HOL-Light: Add AArch64 poly_decompose_{32,88} correctness proofs

Add functional correctness proofs for the AArch64 assembly implementations
of poly_decompose for both GAMMA2 variants:
- poly_decompose_32 (GAMMA2 = (Q-1)/32 = 261888, used in ML-DSA-65/87)
- poly_decompose_88 (GAMMA2 = (Q-1)/88 = 95232, used in ML-DSA-44)

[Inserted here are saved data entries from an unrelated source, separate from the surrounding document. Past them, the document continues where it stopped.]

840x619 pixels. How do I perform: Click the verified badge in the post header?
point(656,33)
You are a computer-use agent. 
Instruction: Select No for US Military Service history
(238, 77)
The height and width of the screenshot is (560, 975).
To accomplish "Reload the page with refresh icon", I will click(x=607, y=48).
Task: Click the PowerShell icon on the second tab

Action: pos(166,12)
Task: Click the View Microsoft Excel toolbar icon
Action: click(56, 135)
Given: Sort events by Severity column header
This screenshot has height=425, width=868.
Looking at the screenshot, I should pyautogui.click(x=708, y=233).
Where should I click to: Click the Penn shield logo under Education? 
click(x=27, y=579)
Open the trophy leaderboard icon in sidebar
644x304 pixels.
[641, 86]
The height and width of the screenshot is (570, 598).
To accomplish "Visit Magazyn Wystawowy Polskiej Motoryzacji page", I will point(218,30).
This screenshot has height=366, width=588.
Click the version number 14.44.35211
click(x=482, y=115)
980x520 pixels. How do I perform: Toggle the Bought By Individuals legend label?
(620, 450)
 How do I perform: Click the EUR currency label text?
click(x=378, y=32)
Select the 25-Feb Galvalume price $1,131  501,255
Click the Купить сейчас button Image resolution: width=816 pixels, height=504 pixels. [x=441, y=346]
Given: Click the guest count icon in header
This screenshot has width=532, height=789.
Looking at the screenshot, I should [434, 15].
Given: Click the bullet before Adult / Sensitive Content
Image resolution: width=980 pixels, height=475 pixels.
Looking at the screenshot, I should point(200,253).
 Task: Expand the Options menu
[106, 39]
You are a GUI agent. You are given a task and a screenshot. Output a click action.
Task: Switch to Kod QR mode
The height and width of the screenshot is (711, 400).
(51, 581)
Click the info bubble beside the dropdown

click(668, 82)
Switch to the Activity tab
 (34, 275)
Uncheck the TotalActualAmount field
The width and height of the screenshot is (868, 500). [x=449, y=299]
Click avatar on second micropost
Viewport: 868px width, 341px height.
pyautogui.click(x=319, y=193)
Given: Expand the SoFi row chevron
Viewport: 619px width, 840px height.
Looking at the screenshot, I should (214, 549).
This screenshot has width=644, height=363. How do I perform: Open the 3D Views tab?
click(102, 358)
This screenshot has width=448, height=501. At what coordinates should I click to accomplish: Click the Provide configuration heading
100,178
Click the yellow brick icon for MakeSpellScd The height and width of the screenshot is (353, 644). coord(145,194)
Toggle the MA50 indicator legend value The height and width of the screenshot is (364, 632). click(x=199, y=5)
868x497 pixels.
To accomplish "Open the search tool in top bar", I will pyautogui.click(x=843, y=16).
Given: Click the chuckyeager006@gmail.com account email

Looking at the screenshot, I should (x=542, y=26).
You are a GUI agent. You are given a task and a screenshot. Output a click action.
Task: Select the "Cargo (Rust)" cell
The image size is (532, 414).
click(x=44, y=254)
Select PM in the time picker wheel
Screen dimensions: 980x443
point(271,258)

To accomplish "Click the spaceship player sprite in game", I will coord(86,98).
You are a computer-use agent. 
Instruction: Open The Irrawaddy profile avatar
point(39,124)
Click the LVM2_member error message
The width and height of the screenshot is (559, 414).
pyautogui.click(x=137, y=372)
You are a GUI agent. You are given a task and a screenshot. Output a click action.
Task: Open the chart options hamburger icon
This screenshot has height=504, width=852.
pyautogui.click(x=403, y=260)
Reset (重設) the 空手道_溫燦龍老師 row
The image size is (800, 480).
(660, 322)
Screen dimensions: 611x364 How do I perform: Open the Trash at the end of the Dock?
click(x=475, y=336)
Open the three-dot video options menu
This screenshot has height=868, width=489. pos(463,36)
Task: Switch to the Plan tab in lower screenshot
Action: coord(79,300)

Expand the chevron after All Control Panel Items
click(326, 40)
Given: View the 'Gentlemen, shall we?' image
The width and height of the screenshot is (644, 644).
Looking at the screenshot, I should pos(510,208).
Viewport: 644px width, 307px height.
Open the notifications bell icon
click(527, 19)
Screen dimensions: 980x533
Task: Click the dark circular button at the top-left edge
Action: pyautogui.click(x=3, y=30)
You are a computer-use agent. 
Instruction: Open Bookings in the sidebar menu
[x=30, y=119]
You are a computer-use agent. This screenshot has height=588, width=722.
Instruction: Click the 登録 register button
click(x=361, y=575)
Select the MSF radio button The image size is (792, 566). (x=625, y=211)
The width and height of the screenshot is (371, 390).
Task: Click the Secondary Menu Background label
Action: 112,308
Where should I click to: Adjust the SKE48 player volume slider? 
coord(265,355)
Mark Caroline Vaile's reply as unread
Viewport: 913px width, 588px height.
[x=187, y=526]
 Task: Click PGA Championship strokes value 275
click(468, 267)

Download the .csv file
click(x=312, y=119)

Signed-off-by: Matthias J. Kannwischer <matthias@kannwischer.eu>

Author: mkannwischer

.github/workflows/hol_light.yml

@@ -115,6 +115,10 @@ jobs:
             needs: ["aarch64_utils.ml", "mldsa_polyz_unpack_consts.ml", "mldsa_specs.ml", "subroutine_signatures.ml"]
           - name: mldsa_polyz_unpack_19
             needs: ["aarch64_utils.ml", "mldsa_polyz_unpack_consts.ml", "mldsa_specs.ml", "subroutine_signatures.ml"]
+          - name: poly_decompose_32_aarch64_asm
+            needs: ["aarch64_utils.ml", "mldsa_specs.ml", "subroutine_signatures.ml"]
+          - name: poly_decompose_88_aarch64_asm
+            needs: ["aarch64_utils.ml", "mldsa_specs.ml", "subroutine_signatures.ml"]
     name: AArch64 HOL Light proof for ${{ matrix.proof.name }}.S
     runs-on: pqcp-arm64
     if: github.repository_owner == 'pq-code-package' && !github.event.pull_request.head.repo.fork

proofs/hol_light/README.md

@@ -57,6 +57,8 @@ echo '1+1;;' | nc -w 5 127.0.0.1 2012
   * AArch64 poly_chknorm: [mldsa_poly_chknorm.S](aarch64/mldsa/mldsa_poly_chknorm.S)
   * AArch64 poly_use_hint (l=5,7): [poly_use_hint_32_aarch64_asm.S](aarch64/mldsa/poly_use_hint_32_aarch64_asm.S)
   * AArch64 poly_use_hint (l=4): [poly_use_hint_88_aarch64_asm.S](aarch64/mldsa/poly_use_hint_88_aarch64_asm.S)
+  * AArch64 poly_decompose (l=5,7): [poly_decompose_32_aarch64_asm.S](aarch64/mldsa/poly_decompose_32_aarch64_asm.S)
+  * AArch64 poly_decompose (l=4): [poly_decompose_88_aarch64_asm.S](aarch64/mldsa/poly_decompose_88_aarch64_asm.S)
   * AArch64 pointwise multiplication: [mldsa_pointwise.S](aarch64/mldsa/mldsa_pointwise.S)
   * AArch64 pointwise multiplication-accumulation (l=4): [mldsa_pointwise_acc_l4.S](aarch64/mldsa/mldsa_pointwise_acc_l4.S)
   * AArch64 pointwise multiplication-accumulation (l=5): [mldsa_pointwise_acc_l5.S](aarch64/mldsa/mldsa_pointwise_acc_l5.S)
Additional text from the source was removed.